Eye For Film >> Movies >> The Legend Of Barney Thomson (2015) Film Review
There's something inherently cinematic about the snip snip of the barber's scissors, or the smooth glide of the open razor. The barbershop is a place of communal gathering, of gossip and masculine bravado. In a Western it, along with the saloon, is the venue in which the local wanna-be gunslingers hear that Ringo is in town. Their eyes glint across the sharpened steel at the chance to become a hero.
Yet, as Robert Carlyle in the Legend Of Barney Thomson muses, the barber himself never gets to be the hero. He isn't the quiet, determined cowboy who rides in to town to save the day. No. He is stuck in the same place, in perpetual motion but never actually getting anywhere, having to look at himself in the mirror all day long. He has to make chit-chat about the weather and the boxing, which for a misanthrope with no interest in sport must be hellish.
Robert Carlyle's directorial debut adapts Douglas Lindsay's novel detailing the life and crimes of the aforementioned Barney Thomson with real panache and wit. The end result places the film in the pantheon of murder-infused barber pictures somewhere between the camp gore of Tim Burton's Sweeney Todd and the existential angst of the Coen Brothers' The Man Who Wasn't There.
Barney Thomson really is a miserable sort. He mopes about the barber's shop in Glasgow with all the charisma and charm of a toenail clipping. None of the regular punters want him to cut their hair - they'd rather wait for Wullie (Stephen McCole) or Chris (Martin Compston). Wullie, whose old man owns the barbers, demotes Barney to the back of the shop, somewhere quiet and out of the way. This small personal humiliation - we're given the impression this is one of many that have defined Barney's existence - sets off a chain of calamitous murders that find poor old Barney on a collision course with Detective Holdall (Ray Winstone).
Barney couldn't be further from Carlyle's most famous incarnation, Begbie, the psychopath from Trainspotting. A bumbling nervous wreck, Thomson finds even the most mundane task - walking through beaded curtains, or returning a comb to his top pocket - challenging and infuriating. Therefore the film's tension, and chunks of its comedy, come from throwing this warbling jelly of a human being into the unlikely role of serial killer.

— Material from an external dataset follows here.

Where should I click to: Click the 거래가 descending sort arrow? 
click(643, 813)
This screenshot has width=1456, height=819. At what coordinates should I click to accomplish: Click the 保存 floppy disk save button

Glasgow is the backdrop for Barney's torment, and a fitting backdrop it is too. Gallows humour and cold dead bodies - Glasgow was once the 'murder capital of Europe', mind - suit the city well, and Carlyle clearly relishes all the little details that make up his hometown. The film manages to make an evening at the bingo in the Barrowlands a neon, noirish nightmare in no small part aided by the wonderful Emma Thompson as Barney’s maw Cemolina. Thompson is on terrific scene-stealing, scenery-chewing form, her Glaswegian accent revived from Tutti Frutti all those years ago.
She’s an overbearing matriarchal figure from the Livia Soprano school of motherhood, forever undermining and emasculating her son, though with considerably more indecent language. There are strong supporting turns too from Martin Compston and Stephen McCole as Barney’s wise cracking colleagues; Ray Winston plays the Cockney fish out of water with appropriate levels of rage and Ashley Jensen, though given less to do, also provides a comic turn as his boss DI Robertson.
As the number of improbable deaths mount up the film certainly stretches credibility, which perhaps becomes an issue towards the end as the net closes in on the hapless Barney. But on the whole Robert Carlyle’s debut picture manages to keep the gags coming fast enough to distract from the silliness, and it also demonstrates an impressively keen eye for stylish visual elegance, which makes a second outing behind the camera something to look forward to.